— Task details —
Within the entries below, how many lines carry the word "computer"? State the number and stop.

— Given records —
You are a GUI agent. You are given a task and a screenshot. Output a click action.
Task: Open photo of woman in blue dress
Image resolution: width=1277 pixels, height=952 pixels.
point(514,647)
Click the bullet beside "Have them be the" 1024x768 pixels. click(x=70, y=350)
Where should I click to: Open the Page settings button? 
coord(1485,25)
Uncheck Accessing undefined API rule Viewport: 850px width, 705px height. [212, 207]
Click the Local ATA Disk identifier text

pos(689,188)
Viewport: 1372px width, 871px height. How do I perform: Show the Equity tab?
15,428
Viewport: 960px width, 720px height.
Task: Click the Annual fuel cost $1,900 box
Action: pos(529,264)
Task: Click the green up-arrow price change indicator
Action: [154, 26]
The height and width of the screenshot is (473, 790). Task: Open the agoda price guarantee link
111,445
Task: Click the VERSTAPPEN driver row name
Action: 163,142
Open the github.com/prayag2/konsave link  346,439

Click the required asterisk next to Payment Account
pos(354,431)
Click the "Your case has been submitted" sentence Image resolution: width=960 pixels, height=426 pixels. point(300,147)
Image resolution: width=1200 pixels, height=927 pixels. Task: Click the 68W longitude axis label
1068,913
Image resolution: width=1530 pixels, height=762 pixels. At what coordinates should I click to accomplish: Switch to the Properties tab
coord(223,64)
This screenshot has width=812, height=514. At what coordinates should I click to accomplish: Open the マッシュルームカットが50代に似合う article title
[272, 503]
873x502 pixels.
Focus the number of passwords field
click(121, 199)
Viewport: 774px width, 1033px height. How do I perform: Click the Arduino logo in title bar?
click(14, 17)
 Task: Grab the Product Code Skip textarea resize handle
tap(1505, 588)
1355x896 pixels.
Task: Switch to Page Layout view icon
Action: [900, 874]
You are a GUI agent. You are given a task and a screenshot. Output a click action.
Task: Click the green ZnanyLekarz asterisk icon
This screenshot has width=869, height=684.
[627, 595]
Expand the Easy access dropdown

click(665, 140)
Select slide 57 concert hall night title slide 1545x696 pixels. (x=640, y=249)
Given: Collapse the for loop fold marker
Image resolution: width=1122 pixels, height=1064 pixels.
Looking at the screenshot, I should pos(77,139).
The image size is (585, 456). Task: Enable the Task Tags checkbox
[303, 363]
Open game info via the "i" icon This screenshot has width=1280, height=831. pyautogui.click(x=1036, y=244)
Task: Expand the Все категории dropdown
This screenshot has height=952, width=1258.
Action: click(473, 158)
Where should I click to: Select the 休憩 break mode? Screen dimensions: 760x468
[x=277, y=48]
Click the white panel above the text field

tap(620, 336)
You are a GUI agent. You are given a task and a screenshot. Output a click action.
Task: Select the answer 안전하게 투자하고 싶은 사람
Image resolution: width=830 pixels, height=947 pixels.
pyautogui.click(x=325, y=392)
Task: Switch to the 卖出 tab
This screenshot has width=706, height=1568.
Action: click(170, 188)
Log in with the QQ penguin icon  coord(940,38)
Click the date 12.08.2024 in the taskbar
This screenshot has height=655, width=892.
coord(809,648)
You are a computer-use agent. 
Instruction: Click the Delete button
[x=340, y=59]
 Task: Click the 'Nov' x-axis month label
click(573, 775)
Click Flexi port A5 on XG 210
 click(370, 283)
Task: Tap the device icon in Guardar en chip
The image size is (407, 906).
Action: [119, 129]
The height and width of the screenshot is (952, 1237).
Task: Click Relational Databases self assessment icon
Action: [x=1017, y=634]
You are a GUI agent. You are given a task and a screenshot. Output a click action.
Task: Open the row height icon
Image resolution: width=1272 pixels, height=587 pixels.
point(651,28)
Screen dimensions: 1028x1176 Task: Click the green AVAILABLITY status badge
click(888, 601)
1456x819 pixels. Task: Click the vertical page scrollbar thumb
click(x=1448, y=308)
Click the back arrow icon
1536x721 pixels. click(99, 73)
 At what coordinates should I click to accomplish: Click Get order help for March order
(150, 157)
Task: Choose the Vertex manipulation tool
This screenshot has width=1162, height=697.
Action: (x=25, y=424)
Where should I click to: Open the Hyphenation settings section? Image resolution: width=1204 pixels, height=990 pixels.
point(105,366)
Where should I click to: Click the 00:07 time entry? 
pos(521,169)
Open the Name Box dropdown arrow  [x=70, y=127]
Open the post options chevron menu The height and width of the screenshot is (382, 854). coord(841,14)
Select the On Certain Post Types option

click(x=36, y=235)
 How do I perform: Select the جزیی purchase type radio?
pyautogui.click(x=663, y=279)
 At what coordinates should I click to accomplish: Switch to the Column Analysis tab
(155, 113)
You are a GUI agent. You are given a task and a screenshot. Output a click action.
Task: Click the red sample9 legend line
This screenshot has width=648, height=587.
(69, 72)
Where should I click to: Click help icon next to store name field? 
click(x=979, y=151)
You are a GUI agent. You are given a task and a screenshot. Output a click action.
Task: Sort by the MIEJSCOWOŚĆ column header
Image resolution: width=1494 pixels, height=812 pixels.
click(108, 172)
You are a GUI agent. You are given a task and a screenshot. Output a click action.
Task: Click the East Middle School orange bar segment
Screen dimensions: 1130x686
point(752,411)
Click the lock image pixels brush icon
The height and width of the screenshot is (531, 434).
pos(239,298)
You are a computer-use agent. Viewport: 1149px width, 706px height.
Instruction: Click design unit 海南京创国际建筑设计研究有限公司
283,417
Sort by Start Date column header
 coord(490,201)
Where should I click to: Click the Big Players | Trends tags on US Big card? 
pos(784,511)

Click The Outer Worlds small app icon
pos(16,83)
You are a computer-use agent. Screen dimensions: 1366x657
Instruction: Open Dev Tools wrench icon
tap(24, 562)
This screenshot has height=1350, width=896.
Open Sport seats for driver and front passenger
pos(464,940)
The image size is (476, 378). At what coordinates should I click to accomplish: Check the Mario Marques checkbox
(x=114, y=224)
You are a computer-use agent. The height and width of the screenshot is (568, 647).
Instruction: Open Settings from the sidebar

— Solution for this problem —
4